__ASSIGNMENT__
One line in the listing below contains "This screenshot has height=278, width=489.". Repeat that line and each line after it exactly, ending with the last one.

__RECORDS TO USE__
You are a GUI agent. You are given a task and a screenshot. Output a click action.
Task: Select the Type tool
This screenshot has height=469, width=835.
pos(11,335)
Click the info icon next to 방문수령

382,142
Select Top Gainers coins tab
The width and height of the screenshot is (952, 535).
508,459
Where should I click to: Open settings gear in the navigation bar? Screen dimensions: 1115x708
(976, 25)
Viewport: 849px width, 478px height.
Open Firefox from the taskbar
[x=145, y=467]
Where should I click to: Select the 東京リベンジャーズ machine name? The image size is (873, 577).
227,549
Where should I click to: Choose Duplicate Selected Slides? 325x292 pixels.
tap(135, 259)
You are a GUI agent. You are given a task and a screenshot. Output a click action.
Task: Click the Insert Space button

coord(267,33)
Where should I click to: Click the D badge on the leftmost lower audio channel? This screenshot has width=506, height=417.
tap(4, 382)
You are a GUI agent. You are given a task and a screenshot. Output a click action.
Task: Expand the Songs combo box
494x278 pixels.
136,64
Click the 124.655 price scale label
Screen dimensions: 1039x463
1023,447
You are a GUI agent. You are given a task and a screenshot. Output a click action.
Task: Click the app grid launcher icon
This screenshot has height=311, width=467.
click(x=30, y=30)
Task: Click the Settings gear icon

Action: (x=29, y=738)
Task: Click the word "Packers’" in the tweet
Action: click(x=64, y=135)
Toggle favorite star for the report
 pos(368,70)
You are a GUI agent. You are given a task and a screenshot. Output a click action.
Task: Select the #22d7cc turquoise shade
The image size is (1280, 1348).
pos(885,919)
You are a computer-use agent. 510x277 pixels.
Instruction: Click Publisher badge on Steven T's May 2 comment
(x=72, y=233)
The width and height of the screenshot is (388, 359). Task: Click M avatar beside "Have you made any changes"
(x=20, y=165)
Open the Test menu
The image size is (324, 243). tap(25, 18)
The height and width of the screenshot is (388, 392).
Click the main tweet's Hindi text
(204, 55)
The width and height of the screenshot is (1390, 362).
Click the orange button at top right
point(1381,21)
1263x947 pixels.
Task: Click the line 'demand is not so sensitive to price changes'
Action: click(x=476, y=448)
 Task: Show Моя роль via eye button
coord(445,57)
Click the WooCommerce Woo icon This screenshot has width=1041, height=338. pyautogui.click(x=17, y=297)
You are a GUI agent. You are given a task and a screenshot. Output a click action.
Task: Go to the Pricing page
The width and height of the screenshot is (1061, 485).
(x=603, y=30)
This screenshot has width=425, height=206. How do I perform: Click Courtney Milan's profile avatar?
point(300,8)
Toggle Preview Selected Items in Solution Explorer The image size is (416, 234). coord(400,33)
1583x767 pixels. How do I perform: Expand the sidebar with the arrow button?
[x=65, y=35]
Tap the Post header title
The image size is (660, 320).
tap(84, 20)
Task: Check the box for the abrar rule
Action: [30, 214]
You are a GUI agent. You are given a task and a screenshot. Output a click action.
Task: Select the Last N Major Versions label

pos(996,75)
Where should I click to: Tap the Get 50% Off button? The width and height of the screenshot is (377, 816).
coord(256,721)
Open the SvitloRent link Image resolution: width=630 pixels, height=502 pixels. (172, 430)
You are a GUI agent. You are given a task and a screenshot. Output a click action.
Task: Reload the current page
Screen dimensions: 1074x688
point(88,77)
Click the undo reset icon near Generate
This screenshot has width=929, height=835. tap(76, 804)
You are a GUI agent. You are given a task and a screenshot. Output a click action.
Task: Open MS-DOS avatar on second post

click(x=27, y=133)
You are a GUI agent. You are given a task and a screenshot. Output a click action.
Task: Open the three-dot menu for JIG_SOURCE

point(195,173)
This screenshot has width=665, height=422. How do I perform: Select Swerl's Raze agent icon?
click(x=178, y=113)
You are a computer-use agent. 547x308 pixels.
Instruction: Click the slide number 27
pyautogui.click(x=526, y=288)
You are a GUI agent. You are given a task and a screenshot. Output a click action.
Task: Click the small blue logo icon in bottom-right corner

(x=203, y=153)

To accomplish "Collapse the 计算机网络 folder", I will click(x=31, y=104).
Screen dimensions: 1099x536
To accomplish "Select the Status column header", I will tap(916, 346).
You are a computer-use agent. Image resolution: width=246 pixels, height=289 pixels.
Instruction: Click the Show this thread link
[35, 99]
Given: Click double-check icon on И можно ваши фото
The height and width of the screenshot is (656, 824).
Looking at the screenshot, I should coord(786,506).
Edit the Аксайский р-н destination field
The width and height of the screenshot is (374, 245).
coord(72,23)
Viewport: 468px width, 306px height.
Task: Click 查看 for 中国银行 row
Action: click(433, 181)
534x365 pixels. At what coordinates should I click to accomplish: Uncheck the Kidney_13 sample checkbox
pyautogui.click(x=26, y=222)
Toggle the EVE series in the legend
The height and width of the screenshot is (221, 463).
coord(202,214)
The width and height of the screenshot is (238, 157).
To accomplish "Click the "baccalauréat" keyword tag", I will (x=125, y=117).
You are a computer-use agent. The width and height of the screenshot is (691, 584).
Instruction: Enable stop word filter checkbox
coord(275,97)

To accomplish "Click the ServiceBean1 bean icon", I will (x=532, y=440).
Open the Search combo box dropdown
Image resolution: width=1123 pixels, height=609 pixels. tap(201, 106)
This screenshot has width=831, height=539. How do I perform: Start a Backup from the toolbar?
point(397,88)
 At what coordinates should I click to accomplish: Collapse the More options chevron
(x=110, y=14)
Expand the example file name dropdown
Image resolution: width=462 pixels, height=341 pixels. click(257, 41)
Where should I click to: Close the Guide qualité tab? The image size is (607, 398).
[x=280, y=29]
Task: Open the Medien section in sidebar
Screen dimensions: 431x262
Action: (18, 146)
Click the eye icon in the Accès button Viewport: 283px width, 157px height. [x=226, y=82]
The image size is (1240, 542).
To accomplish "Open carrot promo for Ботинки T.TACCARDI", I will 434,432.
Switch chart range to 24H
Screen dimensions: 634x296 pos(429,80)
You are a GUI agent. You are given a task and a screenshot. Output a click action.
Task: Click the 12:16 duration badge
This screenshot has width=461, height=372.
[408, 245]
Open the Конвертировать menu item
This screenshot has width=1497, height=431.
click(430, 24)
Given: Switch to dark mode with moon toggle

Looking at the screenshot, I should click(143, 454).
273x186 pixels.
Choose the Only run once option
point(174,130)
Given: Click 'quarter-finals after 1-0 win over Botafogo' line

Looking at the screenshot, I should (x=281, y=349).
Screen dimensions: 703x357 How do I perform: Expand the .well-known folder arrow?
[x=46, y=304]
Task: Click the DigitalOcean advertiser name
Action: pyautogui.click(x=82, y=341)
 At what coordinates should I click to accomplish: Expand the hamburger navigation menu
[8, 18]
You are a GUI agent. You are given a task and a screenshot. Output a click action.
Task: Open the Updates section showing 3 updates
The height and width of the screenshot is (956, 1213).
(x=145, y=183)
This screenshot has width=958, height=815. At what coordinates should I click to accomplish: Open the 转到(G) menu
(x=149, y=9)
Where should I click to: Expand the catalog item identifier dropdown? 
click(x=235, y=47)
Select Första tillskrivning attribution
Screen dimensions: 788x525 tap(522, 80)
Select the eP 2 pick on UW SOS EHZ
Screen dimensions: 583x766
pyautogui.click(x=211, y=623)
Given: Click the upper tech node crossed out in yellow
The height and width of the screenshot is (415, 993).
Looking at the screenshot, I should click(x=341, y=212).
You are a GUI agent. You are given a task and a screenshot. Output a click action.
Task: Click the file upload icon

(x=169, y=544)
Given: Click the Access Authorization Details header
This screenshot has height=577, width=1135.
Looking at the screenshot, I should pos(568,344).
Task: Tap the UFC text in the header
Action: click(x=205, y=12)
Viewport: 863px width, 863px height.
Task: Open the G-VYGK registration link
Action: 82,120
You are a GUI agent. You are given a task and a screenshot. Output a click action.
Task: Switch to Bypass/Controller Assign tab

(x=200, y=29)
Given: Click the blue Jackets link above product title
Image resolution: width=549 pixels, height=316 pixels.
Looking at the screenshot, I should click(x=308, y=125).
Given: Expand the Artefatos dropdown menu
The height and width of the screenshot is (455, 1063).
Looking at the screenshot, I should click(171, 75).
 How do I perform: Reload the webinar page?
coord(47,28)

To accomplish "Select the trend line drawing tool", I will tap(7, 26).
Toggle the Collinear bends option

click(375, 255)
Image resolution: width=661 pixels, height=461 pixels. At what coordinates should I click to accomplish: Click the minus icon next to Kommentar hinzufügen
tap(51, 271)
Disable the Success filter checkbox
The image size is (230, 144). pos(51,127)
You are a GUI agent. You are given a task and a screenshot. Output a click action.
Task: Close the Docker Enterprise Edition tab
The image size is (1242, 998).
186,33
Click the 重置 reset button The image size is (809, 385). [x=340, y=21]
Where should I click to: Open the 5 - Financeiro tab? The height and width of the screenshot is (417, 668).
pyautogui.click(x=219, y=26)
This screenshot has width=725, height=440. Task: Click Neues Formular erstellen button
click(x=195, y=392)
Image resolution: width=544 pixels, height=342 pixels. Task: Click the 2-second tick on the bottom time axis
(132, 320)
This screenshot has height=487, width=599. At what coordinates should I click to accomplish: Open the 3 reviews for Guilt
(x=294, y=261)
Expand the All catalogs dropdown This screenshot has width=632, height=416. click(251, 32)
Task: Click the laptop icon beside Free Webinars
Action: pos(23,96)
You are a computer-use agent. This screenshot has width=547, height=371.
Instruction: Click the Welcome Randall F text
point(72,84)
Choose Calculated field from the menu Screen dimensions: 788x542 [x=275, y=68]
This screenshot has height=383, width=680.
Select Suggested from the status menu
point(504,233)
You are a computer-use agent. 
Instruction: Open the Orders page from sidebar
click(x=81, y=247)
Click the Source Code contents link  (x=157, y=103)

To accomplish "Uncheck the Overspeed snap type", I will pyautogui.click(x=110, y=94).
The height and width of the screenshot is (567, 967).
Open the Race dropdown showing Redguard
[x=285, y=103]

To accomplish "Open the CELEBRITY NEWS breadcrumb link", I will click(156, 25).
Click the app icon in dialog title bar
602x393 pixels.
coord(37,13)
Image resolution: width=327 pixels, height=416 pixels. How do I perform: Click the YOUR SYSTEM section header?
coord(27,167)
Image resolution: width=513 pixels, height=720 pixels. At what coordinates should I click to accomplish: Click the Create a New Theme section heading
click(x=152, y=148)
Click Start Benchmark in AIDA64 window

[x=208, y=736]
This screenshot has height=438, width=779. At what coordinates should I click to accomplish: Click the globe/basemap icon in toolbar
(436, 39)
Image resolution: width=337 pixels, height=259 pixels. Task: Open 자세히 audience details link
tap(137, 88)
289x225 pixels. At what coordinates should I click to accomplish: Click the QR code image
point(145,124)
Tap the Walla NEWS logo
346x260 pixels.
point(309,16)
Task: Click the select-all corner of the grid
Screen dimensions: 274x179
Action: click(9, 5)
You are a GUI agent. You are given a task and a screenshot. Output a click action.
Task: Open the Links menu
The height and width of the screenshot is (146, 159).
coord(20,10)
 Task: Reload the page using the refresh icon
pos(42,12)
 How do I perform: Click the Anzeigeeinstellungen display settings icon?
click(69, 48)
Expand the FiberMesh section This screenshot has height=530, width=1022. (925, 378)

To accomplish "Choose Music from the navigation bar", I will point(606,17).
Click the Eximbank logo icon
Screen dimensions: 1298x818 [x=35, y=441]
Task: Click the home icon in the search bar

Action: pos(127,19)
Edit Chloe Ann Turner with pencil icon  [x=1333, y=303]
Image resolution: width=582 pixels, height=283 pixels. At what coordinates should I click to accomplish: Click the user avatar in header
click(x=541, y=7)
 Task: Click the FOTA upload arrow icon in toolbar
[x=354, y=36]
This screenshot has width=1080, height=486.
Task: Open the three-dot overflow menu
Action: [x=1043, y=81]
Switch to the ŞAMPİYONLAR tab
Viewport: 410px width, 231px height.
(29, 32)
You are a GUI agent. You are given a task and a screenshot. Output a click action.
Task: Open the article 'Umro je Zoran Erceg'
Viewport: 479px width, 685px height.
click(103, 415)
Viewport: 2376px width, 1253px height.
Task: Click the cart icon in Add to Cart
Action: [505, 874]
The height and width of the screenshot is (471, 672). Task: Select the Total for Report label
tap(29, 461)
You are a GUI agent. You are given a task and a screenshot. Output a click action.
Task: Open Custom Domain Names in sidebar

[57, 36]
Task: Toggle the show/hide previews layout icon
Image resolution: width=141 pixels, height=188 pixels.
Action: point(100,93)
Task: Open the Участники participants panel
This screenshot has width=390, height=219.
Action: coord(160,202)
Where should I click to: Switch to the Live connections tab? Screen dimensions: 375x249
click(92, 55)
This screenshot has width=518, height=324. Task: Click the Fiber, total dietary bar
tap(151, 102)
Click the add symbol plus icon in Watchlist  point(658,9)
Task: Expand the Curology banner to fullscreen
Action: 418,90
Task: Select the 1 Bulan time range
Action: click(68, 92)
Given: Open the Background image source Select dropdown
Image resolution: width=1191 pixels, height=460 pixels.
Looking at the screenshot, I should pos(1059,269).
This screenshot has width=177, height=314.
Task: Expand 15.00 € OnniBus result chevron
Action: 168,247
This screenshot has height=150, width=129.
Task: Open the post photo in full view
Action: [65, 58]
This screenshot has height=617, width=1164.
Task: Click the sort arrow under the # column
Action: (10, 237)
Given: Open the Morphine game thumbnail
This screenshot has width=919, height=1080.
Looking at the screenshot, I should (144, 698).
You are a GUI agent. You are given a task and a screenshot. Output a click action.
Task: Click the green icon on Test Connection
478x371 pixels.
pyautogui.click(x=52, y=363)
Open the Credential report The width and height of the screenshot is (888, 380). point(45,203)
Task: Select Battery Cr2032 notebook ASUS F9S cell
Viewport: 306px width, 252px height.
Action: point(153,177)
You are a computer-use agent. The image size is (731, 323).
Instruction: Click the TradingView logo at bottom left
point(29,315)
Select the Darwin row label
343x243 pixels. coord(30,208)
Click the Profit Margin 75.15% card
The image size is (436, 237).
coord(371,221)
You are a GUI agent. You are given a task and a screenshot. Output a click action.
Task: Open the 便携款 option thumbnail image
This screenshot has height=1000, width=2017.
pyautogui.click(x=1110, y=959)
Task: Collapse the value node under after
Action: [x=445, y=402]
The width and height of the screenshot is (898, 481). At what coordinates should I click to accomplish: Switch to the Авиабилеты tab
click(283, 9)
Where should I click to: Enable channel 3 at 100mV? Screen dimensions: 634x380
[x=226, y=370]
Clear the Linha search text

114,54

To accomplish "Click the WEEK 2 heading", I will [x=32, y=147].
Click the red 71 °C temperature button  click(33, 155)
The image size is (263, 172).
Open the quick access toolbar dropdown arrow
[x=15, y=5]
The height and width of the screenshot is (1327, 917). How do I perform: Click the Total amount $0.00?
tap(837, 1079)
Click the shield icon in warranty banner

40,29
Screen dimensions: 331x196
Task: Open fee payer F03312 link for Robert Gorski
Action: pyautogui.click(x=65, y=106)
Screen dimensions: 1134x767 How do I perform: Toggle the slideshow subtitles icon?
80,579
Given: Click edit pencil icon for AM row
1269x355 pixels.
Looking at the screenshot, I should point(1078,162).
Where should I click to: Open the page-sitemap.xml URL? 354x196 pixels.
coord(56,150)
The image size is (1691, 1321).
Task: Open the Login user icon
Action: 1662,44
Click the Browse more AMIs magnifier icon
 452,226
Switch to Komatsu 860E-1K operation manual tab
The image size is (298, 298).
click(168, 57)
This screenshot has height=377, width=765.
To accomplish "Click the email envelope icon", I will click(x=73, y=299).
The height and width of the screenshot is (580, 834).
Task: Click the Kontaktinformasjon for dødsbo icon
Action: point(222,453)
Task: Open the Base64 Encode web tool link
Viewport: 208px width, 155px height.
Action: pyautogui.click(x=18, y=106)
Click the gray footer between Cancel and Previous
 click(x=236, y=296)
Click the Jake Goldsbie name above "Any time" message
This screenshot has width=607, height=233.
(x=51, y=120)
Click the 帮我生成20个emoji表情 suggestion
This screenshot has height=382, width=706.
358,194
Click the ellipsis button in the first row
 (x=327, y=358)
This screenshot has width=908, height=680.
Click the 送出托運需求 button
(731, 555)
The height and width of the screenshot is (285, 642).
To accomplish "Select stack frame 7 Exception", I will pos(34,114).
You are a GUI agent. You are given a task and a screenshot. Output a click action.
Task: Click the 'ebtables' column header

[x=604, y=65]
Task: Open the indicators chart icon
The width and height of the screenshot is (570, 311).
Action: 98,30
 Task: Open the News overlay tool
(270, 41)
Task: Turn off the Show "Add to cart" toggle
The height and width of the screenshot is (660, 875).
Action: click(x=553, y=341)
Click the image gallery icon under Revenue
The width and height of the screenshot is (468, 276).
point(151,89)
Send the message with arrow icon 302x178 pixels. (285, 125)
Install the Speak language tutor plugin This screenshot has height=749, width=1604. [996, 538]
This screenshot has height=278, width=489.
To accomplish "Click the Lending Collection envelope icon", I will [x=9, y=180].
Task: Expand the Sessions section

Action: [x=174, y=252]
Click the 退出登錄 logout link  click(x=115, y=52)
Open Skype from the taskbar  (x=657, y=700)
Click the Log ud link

__RESPONSE TO THIS EXERCISE__
This screenshot has height=278, width=489.
To accomplish "Click the Lending Collection envelope icon", I will [x=9, y=180].
Task: Expand the Sessions section

Action: [x=174, y=252]
Click the 退出登錄 logout link  click(x=115, y=52)
Open Skype from the taskbar  (x=657, y=700)
Click the Log ud link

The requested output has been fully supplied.